Midterm Report
By Bryce Plunkett, Nicholas Boshart, Sami Rahman, Paul Dittamo
Data Collection
Initially, we calculated a team’s running averages of stats leading up to a given game. We first attempted to fetch the information through a 3rd party API. Unfortunately, we only found paid services that satisfied our requirements–obviously, we did not want to spend money. Thus, we resorted to basketballreference.com, a site that hosts a myriad of stats pertinent to the NBA. In true computer science fashion we automated scraping the data instead of manually downloading CSVs of teams’ season long game logs: we extended an existing python package, basketball_reference_scraper. Then, we built out a new feature within the package to scrape a team’s game logs throughout the season. After this, we ran a script to get the running average of a team’s stats for each regular season game in the last 20 years. This process involved pairing that data to the given game.
Merging Data
Combining Individual Years
Overall, the data were scraped goes back 20 years, and each year has about 1,200 games (and is contained within its own CSV). Instead of using all 20 seasons of data, we opted to take a subset of games within the past 3 seasons to accelerate data processing and model training. We’ll likely expand this subset in the future once we decide upon a model and a more concrete data cleaning process.
Merging Home and Away Statistics
Combing Home and Away Statistics
There are 51 features for each team. Since each game consists of two teams, there are a total of 102 features per game, excluding the label. For feature selection purposes, if we select the home-team version of a feature, we would naturally want to include the away-team version as well. Thus, for each home-away feature pair, we merged them into a singular feature by taking the difference. We chose difference instead of multiplication because it keeps the directionality of the data. If we used multiplication, for instance, a team with a stacked defense against a team with a stack offense would appear the same as a team with a stacked defense and offense against a normal team.
Dividing and Standardizing
We divided the dataset into a training and testing set with a 70-30 split, respectively. Then, we standardized the data (excluding the label), so no one feature dominates in the model. Each standardized feature has a mean of 0 and a variance of 1.
Problem Type and Outliers
Total Points Distribution Before Removing Outliers
Total Points Distribution After Removing Outliers
Before diving into how we selected features and performed dimensionality reduction, we should preface this with the type of problem we are trying to solve: regression. As you can see from the visualization, the target labels range from 155 to 301 with a standard deviation of 20.4888. There is a significant amount of variance and a wide range of numeric values we need to predict, suggesting the problem is regression-oriented. Moreover, the target labels are clearly normally distributed.

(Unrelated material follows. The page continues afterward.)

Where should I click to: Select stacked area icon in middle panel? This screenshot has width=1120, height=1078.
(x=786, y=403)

We proceeded to remove outliers using IQR because these outliers represents games with extremely unusual scoring, falling well outside the realm of “probable”. They would negatively affect our model’s predictive capability with noise.
Correlation and Feature Selection
Correlation Matrix Before Feature Selection
Labels removed due to number of features
After standardizing the data, we calculated a pearson correlation matrix for all features and created an accompanying visualization to illustrate the relationship between each feature pair in our dataset. The diagonal of the matrix, as expected, was perfectly correlated; however, there appeared to be very few areas in which the correlation between features was high enough to warrant large-scale feature selection. Moreover, the visualization generated was too low-resolution due to the number of features to actually be usable (102 x 102).
F-Regression
Mutual Information Regression
In order to narrow down our data to the 20 most relevant features, we decided to score the relationship between each feature and the target label using F-regression and mutual-information regression. Then, we took the top 20 for each score. After viewing the results of these two processes (pearson correlation matrices shown above), we ultimately decided to stick with only F-regression because it most clearly encapsulates the relevant information.

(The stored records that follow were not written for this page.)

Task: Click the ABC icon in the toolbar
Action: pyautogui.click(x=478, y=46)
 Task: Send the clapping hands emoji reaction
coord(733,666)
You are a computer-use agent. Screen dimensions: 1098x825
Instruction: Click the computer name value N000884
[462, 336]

The higher reasolution correlation matrix visualization (20x20) for the feature-selected dataset yields more fruitful results. It’s evident that information such as free throws, free throw attempts, and free throw rate are highly correlated (obviously), so it’s only necessary to include one and minimize the number of features in the data. Similarly trends, were noticed for several other feature groups and well; we kept only one feature for each cluster of highly correlated features.
Final Selected Features
You can see the final features we selected on in the visualization above. These features will probably change as we evaluate the performance of our models.

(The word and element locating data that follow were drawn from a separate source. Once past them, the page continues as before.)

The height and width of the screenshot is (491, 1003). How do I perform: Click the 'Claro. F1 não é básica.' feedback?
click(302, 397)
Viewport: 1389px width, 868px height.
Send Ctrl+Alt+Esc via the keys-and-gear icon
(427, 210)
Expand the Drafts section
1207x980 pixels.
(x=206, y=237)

Plotting Relationship Between Top 6 Features and Label
We proceeded to plot the top 6 features (by F-regression score) against total points for each game. As you can see, we have no features linearly correlated with the target label, which can also be seen in the correlation matrix.
Unsupervised Learning
Principal Component Analysis
Then, we used PCA in order to identify an orthonormal basis for the data. We took a subset of the orthonormal basis generated by PCA and projected the dataset into 10 directions that capture a target amount of variance (.99), thereby reducing the dimensionality .
K-Means


We performed K-Means on each dataset for numbers of clusters from 2 to 80. To evaluate K-means, we calculated a silhouette coefficient and loss metric (based on euclidean distance from the center for each point) for each clustering. The silhouette coefficient is calculated using the mean intra-cluster distance and the mean nearest-cluster distance for each clustering. Silhouette coefficients have a range from -1 to 1, where a silhouette coefficient of 1 is best. In short, all clusterings had silhouette scores well below 1, telling us clustering was poor. This was not a surprising result, considering our task is regression-oriented.
Future Steps
Ultimately, we have to decide on a dataset–some important questions we need to answer: how many seasons of data should we include in the dataset–currently we are using three. Should we keep the feature-selection stage of our data cleaning? Should we use the dimensionality reduction from PCA? Once we decide on which dataset to use, we will try various supervised learning methods: neural networks, random forest regression, and ridge regression. Most likely, we’ll try several datasets in the supervised learning stage and identify the one to use based on the performance of the models.